I work as a Private Chef. I can bring the fine dining experience of a restaurant to the comfort of your home or location of your choice, full with waiter service, tableware and cutlery. I’ll even do the dishes & clean up after words On the sweet side, I make cakes, cream sponge cakes to be exact. Along with other pastries such as brownies, cupcakes, éclairs, doughnuts, which are available only on order.

On what principles and ethics do you anchor your business?
Deliver the service as you would like it to be delivered to you. Which is in the best possible way.

What lessons have you learnt about running business so far?
Take your time, you are your only competition. Do everything with heart. Big or small. My business is born out of passion, so I have to create for myself first before the consumer. If I’m not happy with what I am creating neither can my customer.



I have no idea when I ever became so passionate about food and creating it but i have always without a doubt LOVED food. I get excited when I think about what I want to eat, what i should eat, what I think I want to eat, what I want to put into what I want to eat. I get excited about eating food but more so about making it.

I remember being forced into the kitchen by my mother at a very young age to help out and observe what she was doing. I don’t particularly remember “enjoying” it very much though, im pretty sure I would have preferred to be sitted in front of television watching -The magic school bus- with my face 2 inches away from the screen, but alas “Do as mother says, or else…” and for that, I am forever extremely grateful.

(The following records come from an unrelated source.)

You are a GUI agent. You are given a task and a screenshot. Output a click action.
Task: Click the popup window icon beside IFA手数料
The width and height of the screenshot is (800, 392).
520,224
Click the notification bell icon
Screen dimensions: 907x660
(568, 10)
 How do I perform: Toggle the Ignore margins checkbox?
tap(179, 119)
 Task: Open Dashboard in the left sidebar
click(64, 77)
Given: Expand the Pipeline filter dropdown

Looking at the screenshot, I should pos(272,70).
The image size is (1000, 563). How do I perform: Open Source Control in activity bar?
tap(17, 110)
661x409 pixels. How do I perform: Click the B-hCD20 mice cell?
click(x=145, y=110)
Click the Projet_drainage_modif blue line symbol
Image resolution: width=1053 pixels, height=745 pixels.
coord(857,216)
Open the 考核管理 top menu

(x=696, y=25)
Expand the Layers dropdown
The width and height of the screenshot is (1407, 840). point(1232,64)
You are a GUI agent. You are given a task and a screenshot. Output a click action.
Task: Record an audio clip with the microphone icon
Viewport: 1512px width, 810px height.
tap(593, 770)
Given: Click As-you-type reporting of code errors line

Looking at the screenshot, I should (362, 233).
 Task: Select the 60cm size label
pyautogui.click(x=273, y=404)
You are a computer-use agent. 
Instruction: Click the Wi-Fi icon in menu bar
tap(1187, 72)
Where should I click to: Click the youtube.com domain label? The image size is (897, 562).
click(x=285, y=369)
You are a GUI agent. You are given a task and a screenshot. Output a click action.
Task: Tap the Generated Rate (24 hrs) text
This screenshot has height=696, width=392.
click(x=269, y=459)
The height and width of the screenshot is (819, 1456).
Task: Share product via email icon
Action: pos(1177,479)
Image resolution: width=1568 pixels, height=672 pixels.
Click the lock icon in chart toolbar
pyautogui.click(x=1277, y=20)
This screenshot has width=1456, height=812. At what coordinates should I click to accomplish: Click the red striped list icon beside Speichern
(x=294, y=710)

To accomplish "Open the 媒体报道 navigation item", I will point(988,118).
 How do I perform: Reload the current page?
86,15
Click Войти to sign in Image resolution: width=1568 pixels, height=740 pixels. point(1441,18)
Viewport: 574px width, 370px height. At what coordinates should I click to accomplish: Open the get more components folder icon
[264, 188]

My first memory of actually enjoying being in the kitchen behind the stove was being able to make my own omelette. Yeah, I know, I know, doesn’t seem like much…but at the age of 9, in a house with 6 siblings, being able to march into that kitchen & whip up an omelette whenever I wanted? It felt like I was my own food boss! (Only while mum was at work ) Its no suprise that eggs quickly became a favorite ingredient of mine. I used this new found “talent” of mine as a trade every chance I got. Asking my sisters to trade chores, to take my turn in laying my parents bed, always finishing with “I’l make you an egg” after every favour asked. It didn’t always work, but when it did? I walked away feeling proud of what I could accomplish with my little kitchen skill, always more eager and excited for the next thing I’d be able to make. 

CategoriesThe Chef

Sweet potato Crisps & Fries

How its made?

Use a peeler to get nice thin peels or cut the sweet potato into nice thick fries and deepfry until golden brown.
[They will start to float to the top when ready.]
Season with salt and crushed black pepper.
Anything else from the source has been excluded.